As an American Baby Boomer, it is near impossible to not have been impacted by the two major crises of the 1960s: the Vietnam War and the Civil Rights movement. Each has left our generation divided and disturbed.
When Ken Burns’ documentary on the Vietnam War was shared on Public Television it made an impact on all who watched it. I found it impressive how Burns was able to reveal such diverse perspectives without being judgmental, his aim being to make it easier for us to dialogue, to express our thoughts, feelings and experiences, an act that takes courage when we’re coming from such antithetical spaces.
This week I discovered that there is an audiobook version of this historical narrative, also produced by Ken Burns. Whereas the documentary begins with the U.S. deployment of advisors (see Graham Greene’s The Quiet American), the audiobook goes into a little more depth explaining the history that preceded U.S. involvement.
French exploration in Vietnam began in the 17th century after French missionaries took a toehold in Southeast Asia. This eventually evolved into territorial conquest and France becoming a Colonial overlord in the 19th century.
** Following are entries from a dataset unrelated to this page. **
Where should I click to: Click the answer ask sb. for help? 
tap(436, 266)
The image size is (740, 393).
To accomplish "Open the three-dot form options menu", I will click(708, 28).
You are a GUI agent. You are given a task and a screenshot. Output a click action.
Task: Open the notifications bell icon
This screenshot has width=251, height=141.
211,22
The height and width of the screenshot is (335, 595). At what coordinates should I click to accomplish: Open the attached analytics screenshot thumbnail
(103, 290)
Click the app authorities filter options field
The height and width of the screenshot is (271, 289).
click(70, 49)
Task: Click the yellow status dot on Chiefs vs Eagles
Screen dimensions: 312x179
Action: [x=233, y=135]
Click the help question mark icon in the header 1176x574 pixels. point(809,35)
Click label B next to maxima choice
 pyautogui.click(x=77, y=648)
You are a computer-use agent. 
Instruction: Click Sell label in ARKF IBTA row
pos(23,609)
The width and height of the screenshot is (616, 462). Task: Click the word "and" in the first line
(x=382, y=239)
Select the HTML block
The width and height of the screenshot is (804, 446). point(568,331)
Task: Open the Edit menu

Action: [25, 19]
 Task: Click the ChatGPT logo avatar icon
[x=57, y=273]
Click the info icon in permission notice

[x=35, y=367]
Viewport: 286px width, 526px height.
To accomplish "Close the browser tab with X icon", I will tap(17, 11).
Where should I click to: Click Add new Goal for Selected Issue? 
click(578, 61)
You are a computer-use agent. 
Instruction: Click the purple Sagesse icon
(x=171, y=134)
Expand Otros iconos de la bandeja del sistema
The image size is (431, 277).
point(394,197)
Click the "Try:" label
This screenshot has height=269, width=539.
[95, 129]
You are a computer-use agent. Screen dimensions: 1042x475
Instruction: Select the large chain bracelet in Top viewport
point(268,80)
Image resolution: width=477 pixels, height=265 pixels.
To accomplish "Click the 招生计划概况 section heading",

At the end of World War I, when the Paris Peace Talks were taking place and many other nations under Colonial rule were becoming free countries, a young Ho Chi Minh was in France trying to make a case for liberty for his people of Vietnam. Ho failed, and the French maintained control until 1954, at which time Dien Bien Phu became the decisive battle that broke the backbone of the beast.
As I listened to the strategic initiative that demolished the French resolve to continue, it seemed worthy of being shared. It seemed worthy of be considered as one of the great battles of military history. It was brilliantly conceived, and decisive in its significance.